Abrasion of FeS2 can also trigger chemical reactions, including Fenton reactions (Gil-Lozano et al., 2017). Crushing breaks SS bonds in FeS2, generating dangling S sites (Nesbitt et al., 1998). These S sites are then stabilised by acquiring an electron from the adjoining Fe2+ ions, thus producing surface Fe3+ and S2− (Reaction R10). Water is split by the surface Fe3+ to produce ⋅OH (Reaction R11; Borda et al., 2003). Thereafter, two ⋅OH can react together to produce H2O2 (Reaction R12; Borda et al., 2001). There are multiple sources and sinks for surface and free radicals in natural systems (Gill-Olivas et al., 2021), and there is currently a need to address how the complex mineralogy of natural rock and sediment samples may hinder or enhance the relative magnitude of these reactions.

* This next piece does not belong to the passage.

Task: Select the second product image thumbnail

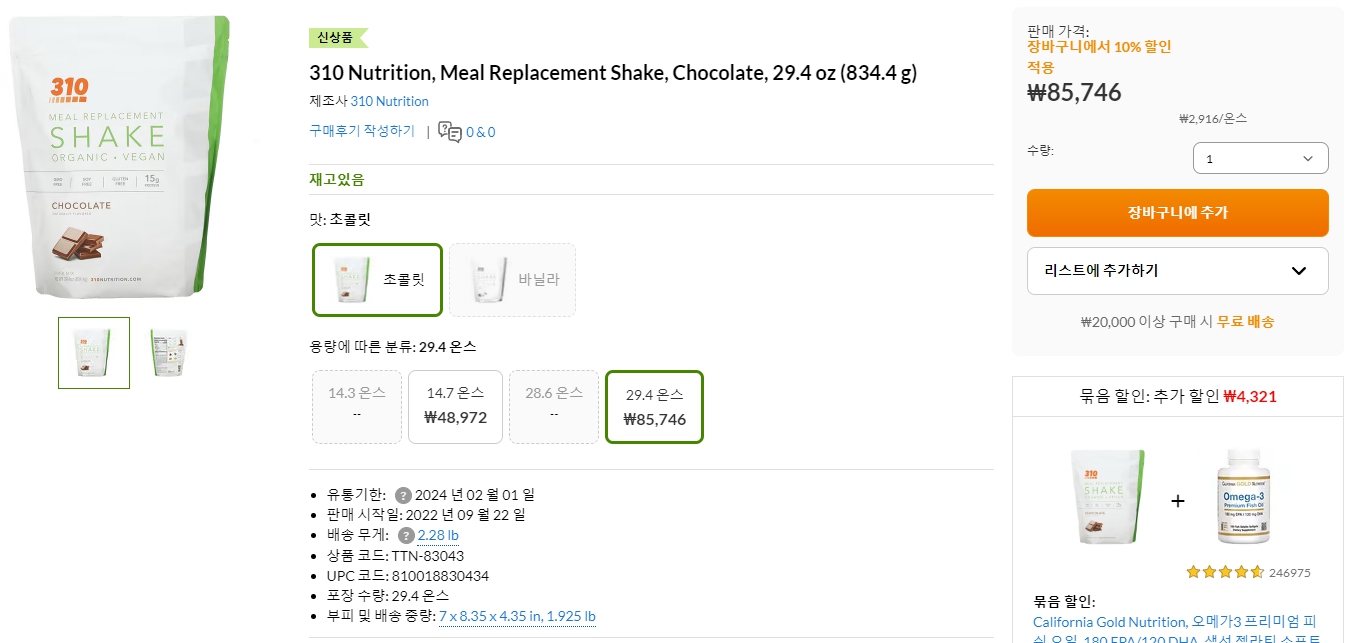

Table 1Total concentration of N, inorganic carbon (IC), organic carbon (OC) and S, as determined by elemental analysis, and specific surface area (SSA) of sedimentary rock and subglacial sediment samples. “Coarse” samples were broken up to 125 µm to 2 mm in size using a mallet and plate (JS and RMC) or a pestle and mortar (SSv and SLM). “Crushed” samples were subsampled from “coarse fractions” and ground using a planetary ball mill (500 rpm for 30 min).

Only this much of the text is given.